The Social Research Association held its ‘Social Media in Social Research’ annual conference in London on the 24th June 2013. Our senior researcher Amanda attended the daylong event which saw presentations from a wide range of speakers including academics with experience in researching social media. The day started with a presentation by Dr Farida Vis who was part of the research team for the “Reading the Riots” collaboration with The Guardian. The project analysed 2.6 million tweets during the 2012 summer riots in London. Dr Vis is at the forefront of social media research and talked about the data challenges surrounding social media research, existing methodologies, technical difficulties and questions regarding bias, sampling and anonymity. A further Skillslab in the afternoon looked at analysing information through images; coding techniques, authenticity of the social media image, how images move and circulate and how they are received/construed by the viewer.

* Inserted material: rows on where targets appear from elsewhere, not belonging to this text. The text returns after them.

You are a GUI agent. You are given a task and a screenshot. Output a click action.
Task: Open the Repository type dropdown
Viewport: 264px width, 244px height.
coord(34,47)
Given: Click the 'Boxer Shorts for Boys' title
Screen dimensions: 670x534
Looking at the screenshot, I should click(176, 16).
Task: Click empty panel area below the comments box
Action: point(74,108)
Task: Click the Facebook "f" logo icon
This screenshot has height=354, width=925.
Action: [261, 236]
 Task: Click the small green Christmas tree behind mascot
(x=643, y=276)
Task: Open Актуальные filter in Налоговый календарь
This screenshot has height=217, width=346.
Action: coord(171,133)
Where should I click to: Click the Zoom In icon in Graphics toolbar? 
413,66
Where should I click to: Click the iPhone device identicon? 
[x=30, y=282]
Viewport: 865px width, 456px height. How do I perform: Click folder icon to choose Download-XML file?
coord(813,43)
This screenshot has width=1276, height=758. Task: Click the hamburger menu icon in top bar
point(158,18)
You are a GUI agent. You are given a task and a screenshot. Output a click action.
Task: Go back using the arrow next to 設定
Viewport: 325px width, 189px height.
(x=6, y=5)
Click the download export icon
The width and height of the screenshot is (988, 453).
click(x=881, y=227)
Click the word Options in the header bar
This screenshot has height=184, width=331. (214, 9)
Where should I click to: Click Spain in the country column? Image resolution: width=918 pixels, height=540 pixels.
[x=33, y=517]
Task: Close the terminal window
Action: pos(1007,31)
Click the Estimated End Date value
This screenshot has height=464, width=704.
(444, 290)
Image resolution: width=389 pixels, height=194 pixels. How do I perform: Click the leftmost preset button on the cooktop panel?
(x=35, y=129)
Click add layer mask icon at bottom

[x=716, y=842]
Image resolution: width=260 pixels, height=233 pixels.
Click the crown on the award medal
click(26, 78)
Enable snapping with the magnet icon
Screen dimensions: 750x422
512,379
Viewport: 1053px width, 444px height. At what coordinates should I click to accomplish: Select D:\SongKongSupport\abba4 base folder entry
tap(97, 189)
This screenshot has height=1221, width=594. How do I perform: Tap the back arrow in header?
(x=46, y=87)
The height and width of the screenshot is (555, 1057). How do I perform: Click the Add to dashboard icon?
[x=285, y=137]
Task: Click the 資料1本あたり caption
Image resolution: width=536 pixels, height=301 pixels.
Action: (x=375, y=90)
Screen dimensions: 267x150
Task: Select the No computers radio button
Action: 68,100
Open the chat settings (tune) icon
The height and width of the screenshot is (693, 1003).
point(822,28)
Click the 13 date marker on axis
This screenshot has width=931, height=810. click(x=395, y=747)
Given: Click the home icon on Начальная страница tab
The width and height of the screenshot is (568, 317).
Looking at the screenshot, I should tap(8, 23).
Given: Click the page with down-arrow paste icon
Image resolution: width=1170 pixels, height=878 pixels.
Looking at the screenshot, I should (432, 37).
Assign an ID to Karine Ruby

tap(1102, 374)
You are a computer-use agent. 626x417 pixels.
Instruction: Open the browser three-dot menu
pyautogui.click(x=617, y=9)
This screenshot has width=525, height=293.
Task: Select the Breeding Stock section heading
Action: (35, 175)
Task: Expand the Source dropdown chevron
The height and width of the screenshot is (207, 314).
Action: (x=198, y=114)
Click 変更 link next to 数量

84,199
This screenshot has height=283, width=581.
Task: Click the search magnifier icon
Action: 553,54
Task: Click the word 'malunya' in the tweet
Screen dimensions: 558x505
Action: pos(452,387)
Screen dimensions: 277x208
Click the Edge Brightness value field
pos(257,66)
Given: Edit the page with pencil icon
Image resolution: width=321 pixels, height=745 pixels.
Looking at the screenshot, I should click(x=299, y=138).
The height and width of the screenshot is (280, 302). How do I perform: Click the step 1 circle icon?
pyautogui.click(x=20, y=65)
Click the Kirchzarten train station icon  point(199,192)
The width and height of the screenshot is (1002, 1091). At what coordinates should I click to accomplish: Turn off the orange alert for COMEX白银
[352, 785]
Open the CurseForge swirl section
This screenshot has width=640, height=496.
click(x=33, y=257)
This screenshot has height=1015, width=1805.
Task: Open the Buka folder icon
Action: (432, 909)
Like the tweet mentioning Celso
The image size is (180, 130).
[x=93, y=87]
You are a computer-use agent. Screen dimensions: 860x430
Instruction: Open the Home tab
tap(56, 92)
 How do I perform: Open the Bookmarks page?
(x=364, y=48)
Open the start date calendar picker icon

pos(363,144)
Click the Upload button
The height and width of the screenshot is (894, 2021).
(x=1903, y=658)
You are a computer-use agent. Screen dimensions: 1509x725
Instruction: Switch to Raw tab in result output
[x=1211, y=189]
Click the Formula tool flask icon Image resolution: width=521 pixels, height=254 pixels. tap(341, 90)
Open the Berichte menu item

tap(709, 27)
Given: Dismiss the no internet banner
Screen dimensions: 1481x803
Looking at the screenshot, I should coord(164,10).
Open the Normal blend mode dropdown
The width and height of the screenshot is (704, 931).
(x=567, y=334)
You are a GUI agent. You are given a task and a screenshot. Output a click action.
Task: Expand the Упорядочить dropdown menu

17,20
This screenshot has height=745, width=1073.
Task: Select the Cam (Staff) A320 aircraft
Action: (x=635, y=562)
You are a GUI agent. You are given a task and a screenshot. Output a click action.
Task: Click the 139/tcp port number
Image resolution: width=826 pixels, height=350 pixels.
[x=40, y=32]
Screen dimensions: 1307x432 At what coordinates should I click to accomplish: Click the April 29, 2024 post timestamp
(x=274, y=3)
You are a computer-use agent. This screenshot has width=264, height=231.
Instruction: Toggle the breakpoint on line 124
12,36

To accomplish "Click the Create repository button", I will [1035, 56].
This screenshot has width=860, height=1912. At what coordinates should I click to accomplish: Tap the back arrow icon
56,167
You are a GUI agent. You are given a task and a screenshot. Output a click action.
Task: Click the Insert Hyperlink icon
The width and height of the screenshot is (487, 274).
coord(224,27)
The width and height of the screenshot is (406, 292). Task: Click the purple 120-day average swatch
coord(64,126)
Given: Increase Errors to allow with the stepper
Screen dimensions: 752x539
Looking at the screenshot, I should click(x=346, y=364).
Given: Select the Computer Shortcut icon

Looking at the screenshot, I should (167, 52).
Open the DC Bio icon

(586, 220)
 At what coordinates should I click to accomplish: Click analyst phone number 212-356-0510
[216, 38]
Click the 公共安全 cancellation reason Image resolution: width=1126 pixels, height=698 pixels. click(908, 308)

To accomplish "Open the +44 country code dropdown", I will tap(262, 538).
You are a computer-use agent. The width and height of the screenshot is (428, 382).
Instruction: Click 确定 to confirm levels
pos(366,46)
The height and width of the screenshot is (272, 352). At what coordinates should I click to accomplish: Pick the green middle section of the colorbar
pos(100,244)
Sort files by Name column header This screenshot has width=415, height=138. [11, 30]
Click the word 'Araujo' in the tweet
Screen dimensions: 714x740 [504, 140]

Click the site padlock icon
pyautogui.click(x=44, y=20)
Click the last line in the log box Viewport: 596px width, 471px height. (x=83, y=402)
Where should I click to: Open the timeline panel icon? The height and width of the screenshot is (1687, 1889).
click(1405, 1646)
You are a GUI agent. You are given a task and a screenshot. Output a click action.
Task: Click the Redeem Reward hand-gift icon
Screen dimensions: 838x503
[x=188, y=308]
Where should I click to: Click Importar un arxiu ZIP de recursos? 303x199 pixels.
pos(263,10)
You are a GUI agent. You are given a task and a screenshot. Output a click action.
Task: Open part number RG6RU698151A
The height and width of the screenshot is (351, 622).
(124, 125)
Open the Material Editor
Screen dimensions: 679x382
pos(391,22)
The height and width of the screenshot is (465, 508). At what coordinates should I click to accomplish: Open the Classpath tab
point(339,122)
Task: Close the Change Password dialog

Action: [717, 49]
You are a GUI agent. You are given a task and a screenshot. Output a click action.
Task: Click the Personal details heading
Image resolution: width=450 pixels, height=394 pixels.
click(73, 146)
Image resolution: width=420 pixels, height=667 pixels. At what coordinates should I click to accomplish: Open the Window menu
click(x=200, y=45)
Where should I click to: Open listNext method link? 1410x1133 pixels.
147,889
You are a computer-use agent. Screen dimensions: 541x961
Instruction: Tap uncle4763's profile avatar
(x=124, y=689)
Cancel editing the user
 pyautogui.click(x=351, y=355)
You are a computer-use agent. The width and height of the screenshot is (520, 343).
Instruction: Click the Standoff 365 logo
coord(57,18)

There were queries from the floor about best practice advice and these were picked up and discussed further by Kandy Woodfield at NSMNSS (New Social Media New Social Science) and the ethics panel discussion at the end of the day. These ‘rules’ are being discussed now by specialists in the social media social research field. Subsequently, social researchers can go forward ethically with a balance being struck between all parties.
Brian Kelly from the University of Bath highlighted the benefits of social media optimisation which can extend, promote and support research activity. Claire Meehan from the University of Auckland described how she started with a traditional focus group methodology to explore young people’s use of drugs to then analysing social media to gain further insight into how the young construct their drugs knowledge.
Two presentations looked at social media user’s views on social media research and privacy/ethics. Both of these studies (one academic/ one commercial) showed that there is a wide difference in what people think about how their information is being used and shared online, with a majority believing Twitter is more public than Facebook, which is considered more family orientated and therefore more private. A whole different set of concerns were raised when discussing the level of dissemination at which people’s opinion is used. Dr Nicola Stanley discussed the online recruitment process and explored privacy behaviours from an online panel of 354 participants.
Amanda commented, “The day was inspiring and created meaningful debate surrounding social media research. One clear thing that came out of the conference, was that social media is blurring the edges between traditional research recruitment, methodology and process and social researchers are calling for additional guidelines of social media research methods that are easy to use and understand in terms of privacy control and integrity”.